Family Readers Theater
Readers theater is a fun way to include multiple readers in a literacy event and build comprehension and fluency. Send home a sample script for families to read together. Encourage different characters to have their own voices and wear costumes. Remind families to record their readers theater and host a screening event when students return from the holidays. Challenge students to write their own script on a book they have read or a topic they are interested in.
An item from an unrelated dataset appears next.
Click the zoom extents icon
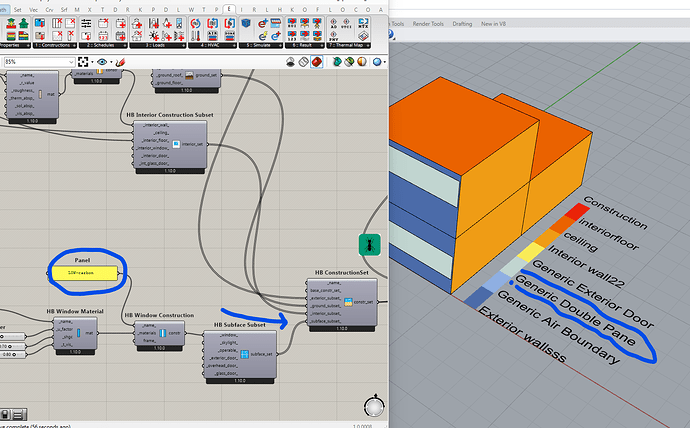Viewport: 690px width, 428px height. (83, 62)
Learn More about a Topic—Holiday Style
Scaffold readers using multiple texts on a topic to help them learn more about the topic. Share a challenging text with families, like Stunning Snowflakes from Science News. The Lexile level for this article is a little high, but reading other texts like Snowflake Bentley or watching a video such as Snowflake Photographer can help strong readers read the challenging text and learn more about this cool topic!
Read Aloud to Extend
Strong literacy practices are supported by honoring the cultures and traditions of families. English language learners (ELL) may be able to read fluently in their own language but are challenged when reading in English. Engage them and their families in holiday reading by sharing resources that provide opportunities to grow in both their native language and English, such as Explora for Grades PreK-5. Not only does this resource provide translation for languages worldwide, it also reads the text aloud in English. Families can read the text on the screen in their language while listening to it in English. Suggest families use the PDF and listen to the read aloud a second time to reinforce vocabulary.
Every Ohio student deserves the opportunity to learn from high-quality, standards-aligned instructional materials to become a resilient, lifelong learner who contributes to society (Each Child, Our Future). Using INFOhio's quality resources and web tools to supplement learning can engage, empower, elevate, and extend students for success. Share these 12 ways to read through the holidays with your students and their families!